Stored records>
────────────────────────────────────────
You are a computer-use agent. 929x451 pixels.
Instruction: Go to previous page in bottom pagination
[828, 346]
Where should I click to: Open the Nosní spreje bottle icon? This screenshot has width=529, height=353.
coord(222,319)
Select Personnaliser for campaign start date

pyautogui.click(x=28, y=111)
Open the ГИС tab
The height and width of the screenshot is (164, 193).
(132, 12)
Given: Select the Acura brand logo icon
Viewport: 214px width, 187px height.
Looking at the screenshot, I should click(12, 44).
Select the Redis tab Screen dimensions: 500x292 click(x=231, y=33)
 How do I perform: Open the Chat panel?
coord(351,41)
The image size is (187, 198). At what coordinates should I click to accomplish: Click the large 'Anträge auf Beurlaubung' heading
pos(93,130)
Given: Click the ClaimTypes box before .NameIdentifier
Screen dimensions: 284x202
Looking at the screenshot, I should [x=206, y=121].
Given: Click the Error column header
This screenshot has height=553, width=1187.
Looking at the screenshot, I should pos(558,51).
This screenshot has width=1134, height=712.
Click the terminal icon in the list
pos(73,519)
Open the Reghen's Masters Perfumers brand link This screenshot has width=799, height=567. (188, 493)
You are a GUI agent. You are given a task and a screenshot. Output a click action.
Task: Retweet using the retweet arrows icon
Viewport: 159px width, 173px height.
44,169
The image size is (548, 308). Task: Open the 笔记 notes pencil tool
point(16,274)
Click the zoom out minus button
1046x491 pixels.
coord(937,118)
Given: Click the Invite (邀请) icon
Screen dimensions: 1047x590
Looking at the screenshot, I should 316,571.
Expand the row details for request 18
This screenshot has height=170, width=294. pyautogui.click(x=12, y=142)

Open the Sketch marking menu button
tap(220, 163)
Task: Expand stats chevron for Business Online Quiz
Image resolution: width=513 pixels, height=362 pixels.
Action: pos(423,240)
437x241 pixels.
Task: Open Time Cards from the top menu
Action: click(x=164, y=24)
────────────────────────────────────────
Assignment> All entries should be restated word for word.

Exercise response>
You are a computer-use agent. 929x451 pixels.
Instruction: Go to previous page in bottom pagination
[828, 346]
Where should I click to: Open the Nosní spreje bottle icon? This screenshot has width=529, height=353.
coord(222,319)
Select Personnaliser for campaign start date

pyautogui.click(x=28, y=111)
Open the ГИС tab
The height and width of the screenshot is (164, 193).
(132, 12)
Given: Select the Acura brand logo icon
Viewport: 214px width, 187px height.
Looking at the screenshot, I should click(12, 44).
Select the Redis tab Screen dimensions: 500x292 click(x=231, y=33)
 How do I perform: Open the Chat panel?
coord(351,41)
The image size is (187, 198). At what coordinates should I click to accomplish: Click the large 'Anträge auf Beurlaubung' heading
pos(93,130)
Given: Click the ClaimTypes box before .NameIdentifier
Screen dimensions: 284x202
Looking at the screenshot, I should [x=206, y=121].
Given: Click the Error column header
This screenshot has height=553, width=1187.
Looking at the screenshot, I should pos(558,51).
This screenshot has width=1134, height=712.
Click the terminal icon in the list
pos(73,519)
Open the Reghen's Masters Perfumers brand link This screenshot has width=799, height=567. (188, 493)
You are a GUI agent. You are given a task and a screenshot. Output a click action.
Task: Retweet using the retweet arrows icon
Viewport: 159px width, 173px height.
44,169
The image size is (548, 308). Task: Open the 笔记 notes pencil tool
point(16,274)
Click the zoom out minus button
1046x491 pixels.
coord(937,118)
Given: Click the Invite (邀请) icon
Screen dimensions: 1047x590
Looking at the screenshot, I should 316,571.
Expand the row details for request 18
This screenshot has height=170, width=294. pyautogui.click(x=12, y=142)

Open the Sketch marking menu button
tap(220, 163)
Task: Expand stats chevron for Business Online Quiz
Image resolution: width=513 pixels, height=362 pixels.
Action: pos(423,240)
437x241 pixels.
Task: Open Time Cards from the top menu
Action: click(x=164, y=24)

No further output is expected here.